Invertase and sucrose synthase catalyze the two known paths for the first step in carbon use by sucrose-importing plant cells. The hypothesis that sugar-modulated expression of these genes could provide a means of import adjustment was initially suggested based on data from sucrose synthases alone; however, this hypothesis remained largely conjectural without critical evidence for invertases. Toward this end, a family of maize invertases was cloned and characterized. Here, we show that invertases are indeed sugar modulated and, surprisingly, like the sucrose synthase genes, fall into two classes with contrasting sugar responses. In both families, one class of genes is upregulated by increasing carbohydrate supply (Sucrose synthase1 [Sus1] and Invertase2 [Ivr2]), whereas a second class in the same family is repressed by sugars and upregulated by depletion of this resource (Shrunken1 [Sh1] and Invertase1 [Ivr1]). The two classes also display differential expression during development, with sugar-enhanced genes (Sus1 and Ivr2) expressed in many importing organs and sugar-repressed, starvation-tolerant genes (Sh1 and Ivr1) upregulated primarily during reproductive development. Both the Ivr1 and Ivr2 invertase mRNAs are abundant in root tips, very young kernels, silk, anthers, and pollen, where a close relationship is evident between changes in message abundance and soluble invertase activity. During development, patterns of expression shift as assimilate partitioning changes from elongating silks to newly fertilized kernels.
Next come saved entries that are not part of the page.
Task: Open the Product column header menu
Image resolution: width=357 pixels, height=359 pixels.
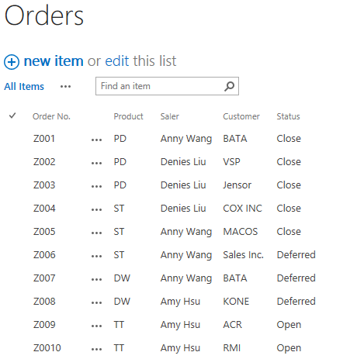Action: [x=128, y=116]

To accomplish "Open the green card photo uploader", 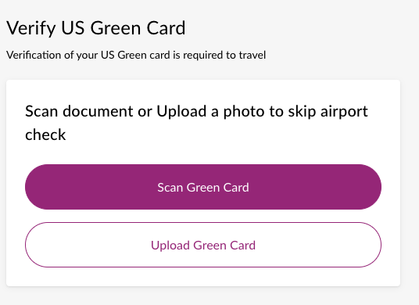I will click(203, 245).
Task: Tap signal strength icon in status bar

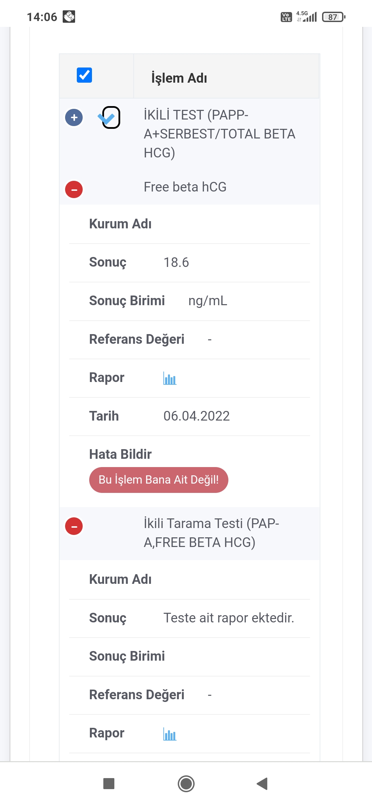Action: point(309,17)
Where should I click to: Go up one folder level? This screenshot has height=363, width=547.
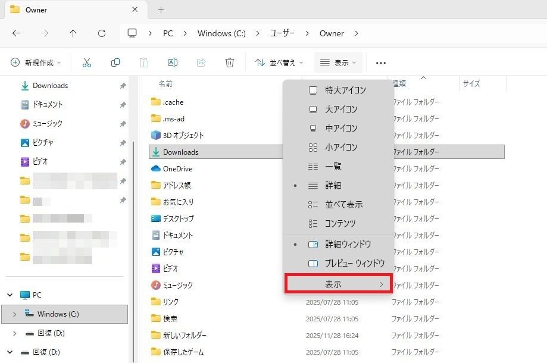coord(73,33)
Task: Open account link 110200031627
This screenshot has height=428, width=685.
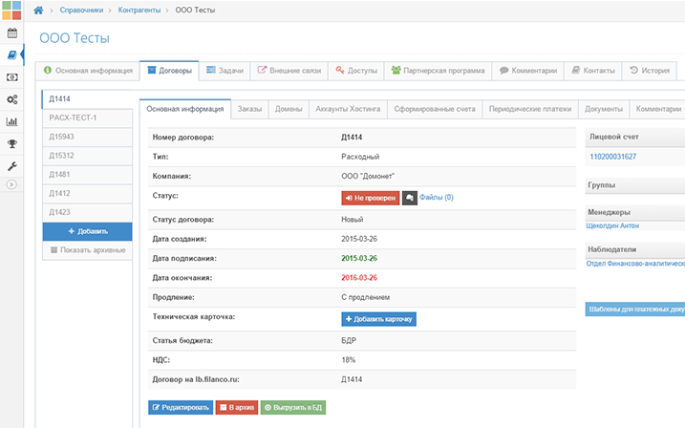Action: click(613, 157)
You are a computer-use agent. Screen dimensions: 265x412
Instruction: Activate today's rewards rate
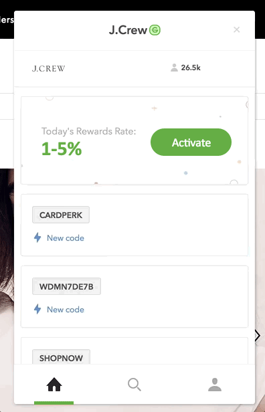point(191,142)
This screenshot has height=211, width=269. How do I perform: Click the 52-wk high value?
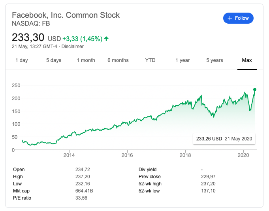click(x=208, y=184)
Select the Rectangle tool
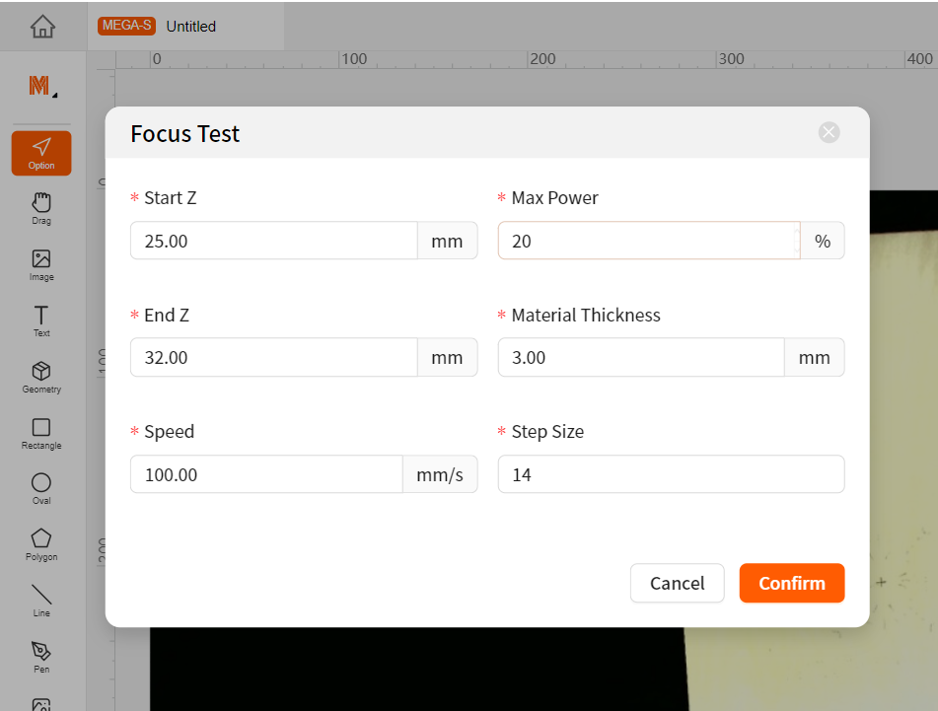The height and width of the screenshot is (711, 938). 41,434
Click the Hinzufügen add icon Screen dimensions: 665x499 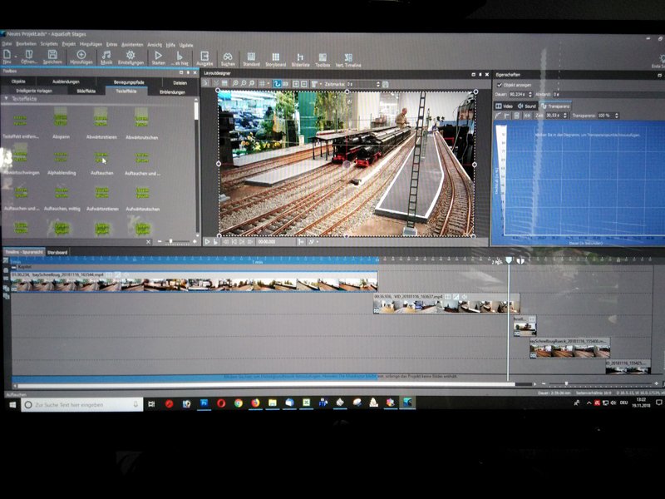[81, 55]
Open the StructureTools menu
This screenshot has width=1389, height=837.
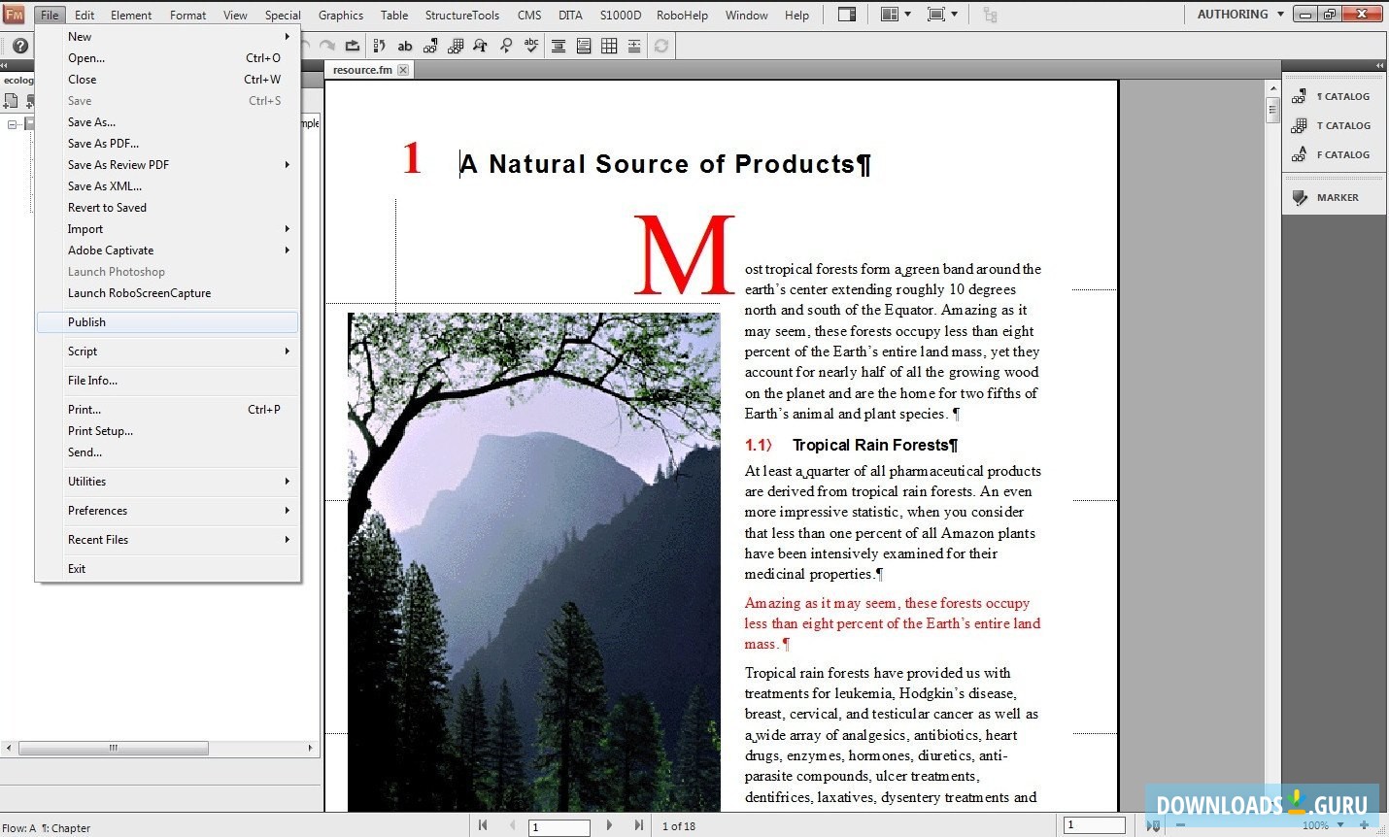tap(461, 15)
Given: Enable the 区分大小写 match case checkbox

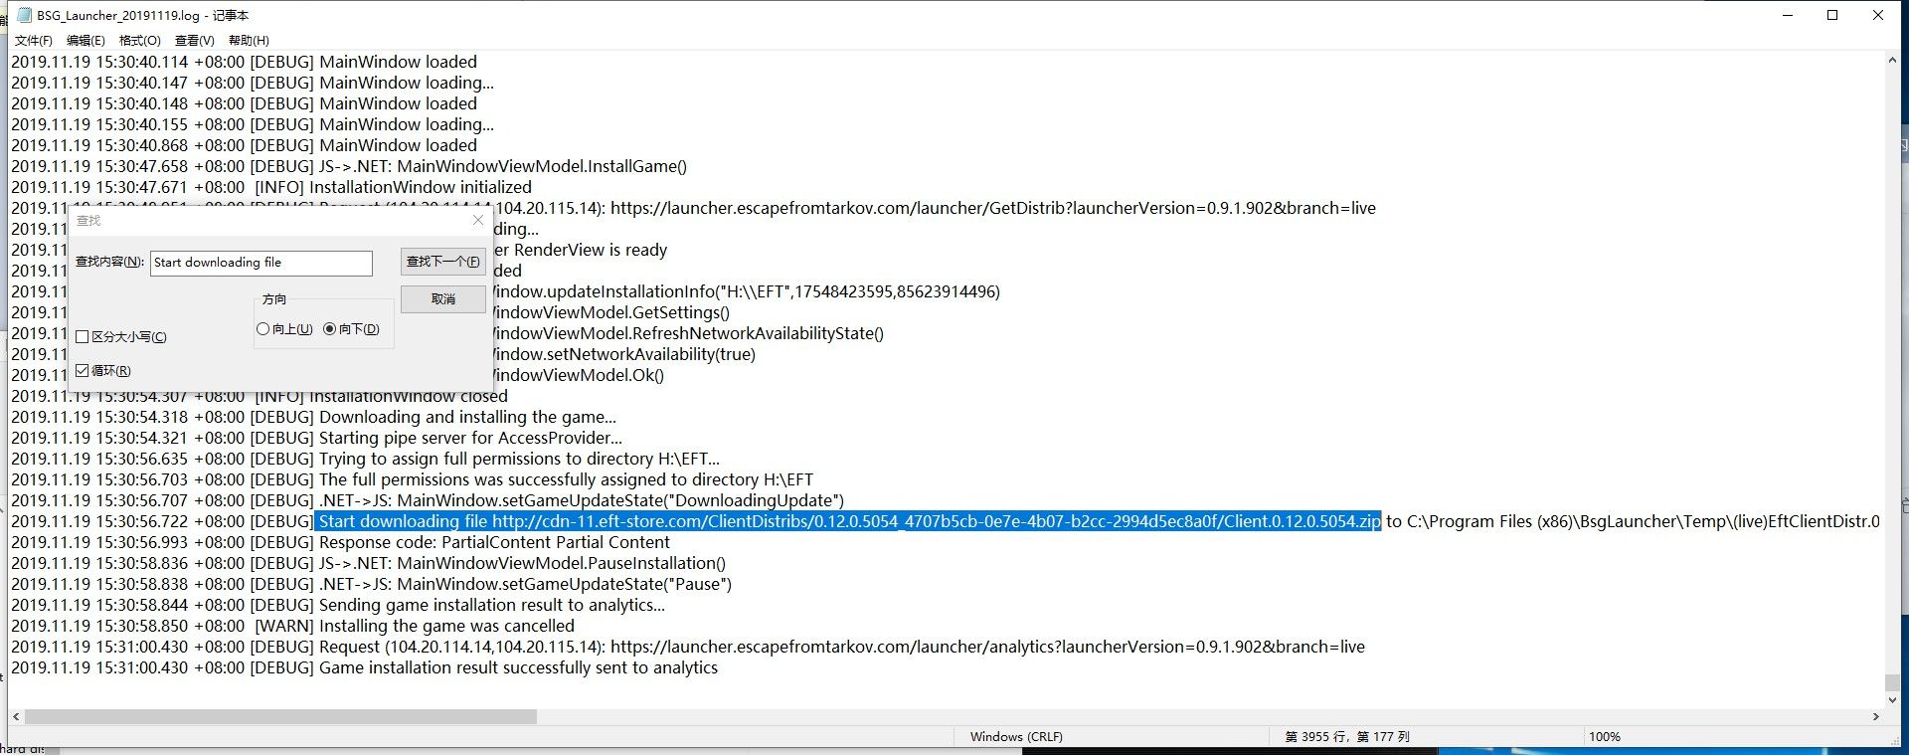Looking at the screenshot, I should tap(83, 337).
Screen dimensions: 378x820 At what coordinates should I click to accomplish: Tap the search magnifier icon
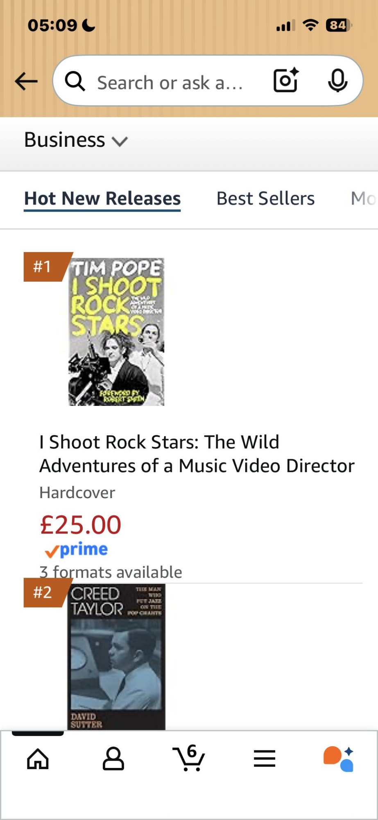click(x=75, y=81)
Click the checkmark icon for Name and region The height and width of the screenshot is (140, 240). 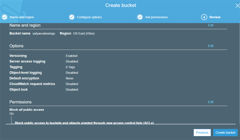[x=4, y=17]
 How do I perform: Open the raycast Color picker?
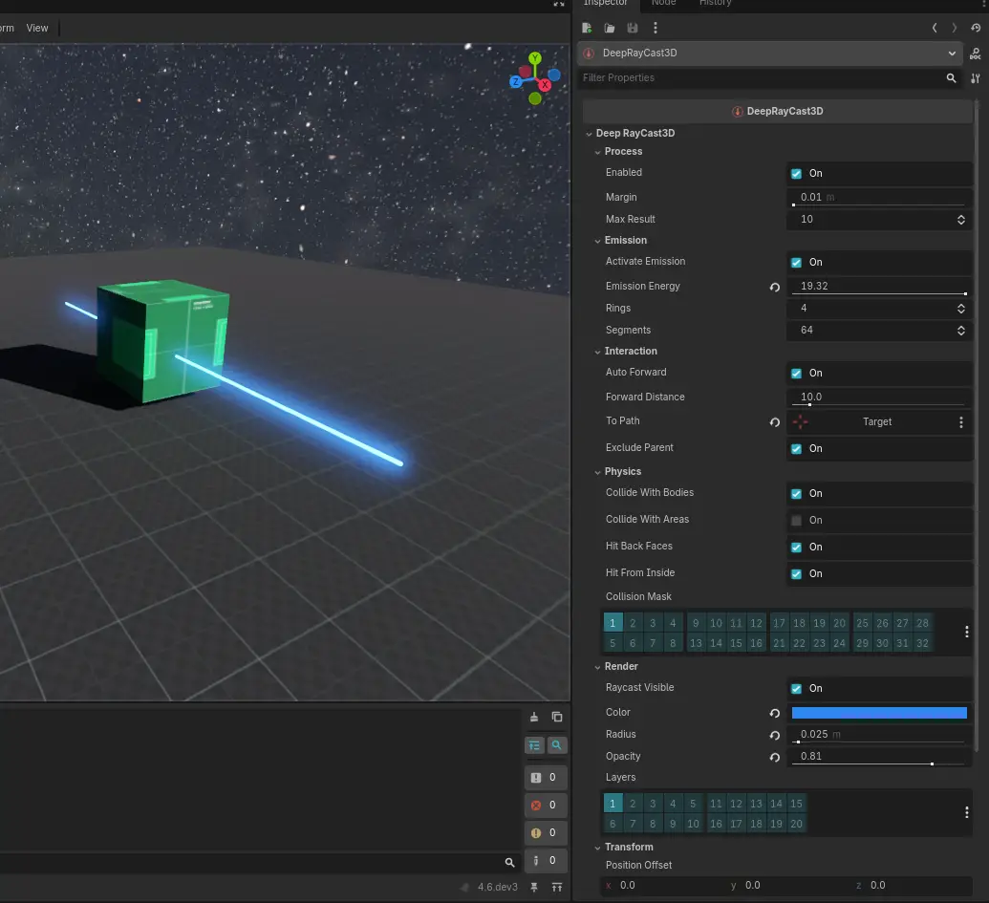coord(878,712)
Together, the data support a model for integrating expression of genes differentially responsive to carbohydrate availability (i.e., feast and famine conditions) with developmental signals. The demonstration that similar regulatory patterns occur in both paths of sucrose metabolism indicates a potential to influence profoundly the adjustment of carbon resource allocation.